Reviews are awesome – or are they?

Reviews and endorsements are great tools to help you make informed purchases, except when they’re not. Here are a few tips to keep in mind that will help you separate real reviews from fake news.

Reviews are everywhere – Amazon product reviews, Yelp restaurant reviews, Glassdoor company reviews. At their best, they provide valuable insight and information that can help you make an informed decision. At their worst, they can be misleading tools that suck you into a morass of bad choices. The problem stems largely from the open and anonymous nature of a review. When you are allowed to use a pseudonym, or even no name at all, we know nothing about the validity of the review. Even if you use a real name and are a real person, we know nothing about your motivation. And that means we don’t know whether to pay attention to your review or not. Unfortunately, there is no magic answer that fits all cases, but there are a few things to watch out for. Here are four things to consider when reading any review.

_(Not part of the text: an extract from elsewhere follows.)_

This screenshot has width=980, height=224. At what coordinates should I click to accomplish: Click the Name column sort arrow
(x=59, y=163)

1: Strip off the outliers. First of all, does it seem reasonable? Looking at a company review that simply gushes on and on about all the pros of the company, gives it a 5, and lists “none” for cons. Or the more engaging (and my favorite) response for cons “I honestly can’t think of any”. Why does someone take the time to go on a site like Glassdoor and write a review that makes it seem like the company is heaven on earth? Sure, people will vent if they are upset, but sadly, few people wake up in the morning and think, “Ohmigosh, I’m so happy with my job, I think I’ll go write a fabulous review of it”. That’s a big red flag right there. Is it a real review, or did someone in HR write that?

Conversely, a review of 1 with nothing nice to say and paragraphs about what a horrible place/product can be either a competitor (who will refuse to say anything nice) or a disgruntled employee. Disgruntled employees, especially if there are a lot of them, are worth noting but one or two people in any crowd are always going to be ticked off about something. As with super-good reviews, take super-bad ones with a grain of salt. Someone who has only good things to day or only bad things to say looks suspicious. Nothing is all good or all bad (except me, of course – I’m fabulous).

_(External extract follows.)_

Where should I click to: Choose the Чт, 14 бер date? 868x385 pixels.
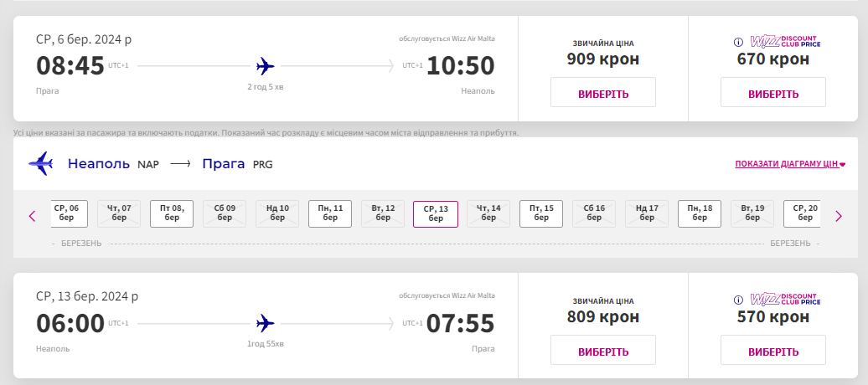click(x=488, y=213)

I generally drop the top 10% and bottom 10% of reviews just to remove outliers in either direction. And while we are talking about numbers, the spread is the most important thing. Assuming, of course, that you have enough reviews to make up a meaningful sample. A product/service/company with only a few reviews is too easy to manipulate and you should use any of them warily. If there are enough, then look at the distribution. Are most of the reviews 4s or 5s? That’s good. 1s and 2s? Stay away. Even if 20% of the reviews are 4 or 5, if the other 80% are 1 and 2 that can indicate very real problems.

2: How does it read? The next flag is to look at the language used. This applies to products, companies, and pretty much everything. Does the review talk about a “superior feature set”, or “solving their customer’s mission-critical enterprise challenges”? This is also either coming from HR or Marketing, or else someone who seriously drank the Kool-Aid. If the words sound like they came right out of a company or product brochure, they probably did.

3: Is it relevant? Another type of review to toss is the confused reviewer. “The product worked great but UPS driver left it by the garage instead of the front door – one star”. Or the always popular “The iPhone 5 case didn’t fit my iPhone 7 – one star”. Don’t laugh – I’ve seen sillier ones. If the substance of the comment is about something that is actually unrelated to the proper use of the product/service.

4: Are the dates suspicious? One last thing to look for is the date that the reviews were submitted. If there is a cluster of similar reviews around one week or month, it could just be a push from the company to get their users to write reviews. Or it could be a push from the HR/Marketing department to submit a series of fake reviews. If there is a cluster of negative reviews it could be a drive from a competitor to downgrade the reviews, or it could be the result of a big layoff or other negative company event. But again, clusters of reviews are worth looking at in more detail. Normal reviews come in a steady stream, not all at once.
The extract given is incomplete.